* What you have to do *
Please pick up the family story about the candy bar debate, shown below, and continue it from its last paragraph.

The mock situation that stopped us in our tracks came to be known as the Great Candy Bar Debate. Dad brought it up periodically, and it became a chronic family controversy.

Here’s the situation: You approach a candy machine, coins in hand. You can’t wait for that Snickers bar to drop into the tray. But before your coin drops, you notice that there’s already a candy bar in the tray. What do you do?

The only clarifying question three kids needed was, “What kind of candy bar?” Unless it was something vile like marshmallow, that candy bar was history.

“I’d take that candy bar and put my money back in my pocket,” Jim said. Surely he knew this was not the right answer, although it made such sense.

“That’s tempting, but that candy bar does not belong to you. You haven’t paid for it,” Dad instructed.

“I’d still take it,” said my sister, Andrea. “The candy bar company knows they’ll lose a few that way.”

“That’s a rationalization. Their business is not your concern. You shouldn’t take something you haven’t paid for.”

“Well if I don’t take it, the next person will,” Jim said.

“Another rationalization. That next person will have to answer for stealing that candy bar on Judgment Day. You’ll have done right, leaving the candy bar in the tray.”

Items listed in a data set:
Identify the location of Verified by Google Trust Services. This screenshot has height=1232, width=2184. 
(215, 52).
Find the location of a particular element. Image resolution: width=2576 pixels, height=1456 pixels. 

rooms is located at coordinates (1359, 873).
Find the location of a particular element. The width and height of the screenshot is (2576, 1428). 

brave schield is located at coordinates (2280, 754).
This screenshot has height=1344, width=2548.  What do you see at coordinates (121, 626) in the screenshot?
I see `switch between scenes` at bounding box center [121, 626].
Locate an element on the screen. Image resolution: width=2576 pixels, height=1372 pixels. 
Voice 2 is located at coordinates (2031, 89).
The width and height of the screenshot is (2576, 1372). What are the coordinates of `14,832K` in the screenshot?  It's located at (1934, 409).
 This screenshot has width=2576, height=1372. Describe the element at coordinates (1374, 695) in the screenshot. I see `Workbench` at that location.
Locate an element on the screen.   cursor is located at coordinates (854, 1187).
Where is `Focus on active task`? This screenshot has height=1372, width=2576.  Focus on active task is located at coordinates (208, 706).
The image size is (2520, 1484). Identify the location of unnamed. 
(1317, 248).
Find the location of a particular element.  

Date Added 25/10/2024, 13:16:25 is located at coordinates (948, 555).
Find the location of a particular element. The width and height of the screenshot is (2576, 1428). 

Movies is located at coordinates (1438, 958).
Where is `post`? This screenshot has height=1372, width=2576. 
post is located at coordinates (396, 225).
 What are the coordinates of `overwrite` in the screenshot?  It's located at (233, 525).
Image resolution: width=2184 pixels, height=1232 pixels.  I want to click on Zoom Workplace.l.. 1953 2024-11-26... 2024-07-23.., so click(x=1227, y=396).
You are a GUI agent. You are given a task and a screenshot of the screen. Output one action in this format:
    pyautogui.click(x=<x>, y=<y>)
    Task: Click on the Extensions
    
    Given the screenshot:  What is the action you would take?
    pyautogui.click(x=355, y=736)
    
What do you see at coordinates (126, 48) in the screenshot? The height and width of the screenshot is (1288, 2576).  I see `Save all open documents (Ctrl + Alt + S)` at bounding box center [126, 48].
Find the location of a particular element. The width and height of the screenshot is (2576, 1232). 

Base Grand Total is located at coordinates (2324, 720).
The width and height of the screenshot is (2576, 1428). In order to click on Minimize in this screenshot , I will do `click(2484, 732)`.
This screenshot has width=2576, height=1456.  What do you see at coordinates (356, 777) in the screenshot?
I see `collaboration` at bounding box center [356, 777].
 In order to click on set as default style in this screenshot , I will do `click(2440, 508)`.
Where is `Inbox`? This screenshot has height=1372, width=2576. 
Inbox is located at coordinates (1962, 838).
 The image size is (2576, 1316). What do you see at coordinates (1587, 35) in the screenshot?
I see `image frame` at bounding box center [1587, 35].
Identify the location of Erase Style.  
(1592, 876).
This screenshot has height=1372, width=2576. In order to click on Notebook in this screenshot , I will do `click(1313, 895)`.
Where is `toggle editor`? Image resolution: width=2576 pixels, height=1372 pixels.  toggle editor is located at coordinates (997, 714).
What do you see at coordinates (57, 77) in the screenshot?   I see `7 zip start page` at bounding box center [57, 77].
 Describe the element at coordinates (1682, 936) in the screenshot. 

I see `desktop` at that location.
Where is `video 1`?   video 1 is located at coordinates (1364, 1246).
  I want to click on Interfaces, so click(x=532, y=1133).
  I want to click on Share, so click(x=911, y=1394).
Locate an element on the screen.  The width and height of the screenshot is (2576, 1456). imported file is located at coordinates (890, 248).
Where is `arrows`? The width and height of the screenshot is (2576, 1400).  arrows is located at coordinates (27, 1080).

* Exercise result *
About now, Mother tried to arbitrate, asking Dad if the question about candy wasn’t too tempting for three kids.

Dad became spirited. “I cannot imagine a justification for taking a candy bar you hadn’t paid for! How would you explain that to God?”

I could see Dad’s point, but I wondered if I couldn’t find justification somewhere. I knew that in the real world, every one of us except Dad would take that candy bar and eat it.

Dad’s honesty plagued him to the end of his life. As a retiree, he and Mother occasionally worked as movie extras in Hollywood. The pay was minimal, twenty bucks apiece. Sometimes it was given in cash, “under the table.” Most of the folks probably had a quiet dinner out on the earnings. Dad kept books, noted every dime of income, claimed it on his IRS Form 1040, and paid the tax he owed.

When Dad’s memory began to fail, things got complicated. Mother took him to the attorney to see how to get him the medical care he needed without bankrupting the family. Dad didn’t comprehend much, but he wanted no legal shenanigans that might ensure his medical care but jeopardize his soul.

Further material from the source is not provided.